I don't understand. At ANALYZE time isn't, all other parameters being equal and adequate (costs, GEQO at max, effective_cache_size ...), the probability of obtaining a representative set of columns better with a larger amount of randomly-selected values? Then at planning time isn't the the devised plan of better quality?
Adding sampled values may be bad performance-wise, for example if the planner cannot take everything into account due to some margin/interval effect, and therefore produces the same plan using a bigger set of values. The random selection process may also, sometimes, select less-representative data in the biggest analyzed set. But how may it never lead to the best plans (which may be produced using a smaller analyzed set) or lead to (on average) worse plans?
First, your point about planning time is important, thanks for adding that.
Regarding my point, it's possible that the planner may provide a better (on average, faster executed) plan for a given key, if that key is not found in stats, and that keys for which this is true may fit a pattern within the middle of the stats distribution. It all depends on the database schema and stats distributions.
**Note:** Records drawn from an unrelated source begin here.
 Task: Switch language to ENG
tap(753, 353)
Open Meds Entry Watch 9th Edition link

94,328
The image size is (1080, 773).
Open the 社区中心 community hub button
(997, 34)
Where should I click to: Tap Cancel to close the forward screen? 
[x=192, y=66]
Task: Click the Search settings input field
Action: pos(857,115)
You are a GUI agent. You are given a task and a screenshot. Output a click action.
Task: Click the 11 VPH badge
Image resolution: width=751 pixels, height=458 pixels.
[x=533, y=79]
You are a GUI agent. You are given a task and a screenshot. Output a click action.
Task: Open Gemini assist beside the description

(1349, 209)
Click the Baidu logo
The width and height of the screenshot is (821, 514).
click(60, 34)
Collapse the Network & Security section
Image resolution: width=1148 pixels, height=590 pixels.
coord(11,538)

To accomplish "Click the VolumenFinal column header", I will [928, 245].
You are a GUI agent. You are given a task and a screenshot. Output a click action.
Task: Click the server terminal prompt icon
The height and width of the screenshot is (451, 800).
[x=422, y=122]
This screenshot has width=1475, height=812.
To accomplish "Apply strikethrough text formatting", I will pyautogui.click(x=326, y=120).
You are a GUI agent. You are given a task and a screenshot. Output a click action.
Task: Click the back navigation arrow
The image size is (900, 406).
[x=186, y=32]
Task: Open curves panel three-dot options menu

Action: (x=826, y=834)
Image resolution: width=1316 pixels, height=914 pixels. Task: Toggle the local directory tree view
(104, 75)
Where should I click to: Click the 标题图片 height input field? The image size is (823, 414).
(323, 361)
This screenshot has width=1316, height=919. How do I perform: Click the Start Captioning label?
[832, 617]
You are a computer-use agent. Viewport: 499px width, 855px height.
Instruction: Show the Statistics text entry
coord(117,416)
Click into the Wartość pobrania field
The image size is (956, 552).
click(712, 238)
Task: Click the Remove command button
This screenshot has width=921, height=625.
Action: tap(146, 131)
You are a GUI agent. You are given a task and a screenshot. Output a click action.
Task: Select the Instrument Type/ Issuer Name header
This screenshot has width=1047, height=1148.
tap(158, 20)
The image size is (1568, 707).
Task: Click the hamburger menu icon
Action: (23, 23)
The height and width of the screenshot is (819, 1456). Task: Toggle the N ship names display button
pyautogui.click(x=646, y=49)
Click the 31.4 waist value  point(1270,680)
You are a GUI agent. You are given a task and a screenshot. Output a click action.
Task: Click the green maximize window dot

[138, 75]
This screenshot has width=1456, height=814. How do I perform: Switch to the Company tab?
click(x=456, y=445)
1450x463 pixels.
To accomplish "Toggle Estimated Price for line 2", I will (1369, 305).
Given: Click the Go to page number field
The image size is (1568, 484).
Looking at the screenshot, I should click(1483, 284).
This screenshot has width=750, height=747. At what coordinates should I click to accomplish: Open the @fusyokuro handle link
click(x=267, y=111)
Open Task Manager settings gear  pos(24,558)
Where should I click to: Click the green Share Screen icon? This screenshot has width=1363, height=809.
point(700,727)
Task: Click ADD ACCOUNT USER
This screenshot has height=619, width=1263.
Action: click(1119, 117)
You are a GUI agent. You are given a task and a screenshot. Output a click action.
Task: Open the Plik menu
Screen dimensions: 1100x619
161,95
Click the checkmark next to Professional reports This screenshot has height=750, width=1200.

Adding sampled values may be bad performance-wise, for example if the planner cannot take everything into account due to some margin/interval effect, and therefore produces the same plan using a bigger set of values. The random selection process may also, sometimes, select less-representative data in the biggest analyzed set. But how may it never lead to the best plans (which may be produced using a smaller analyzed set) or lead to (on average) worse plans?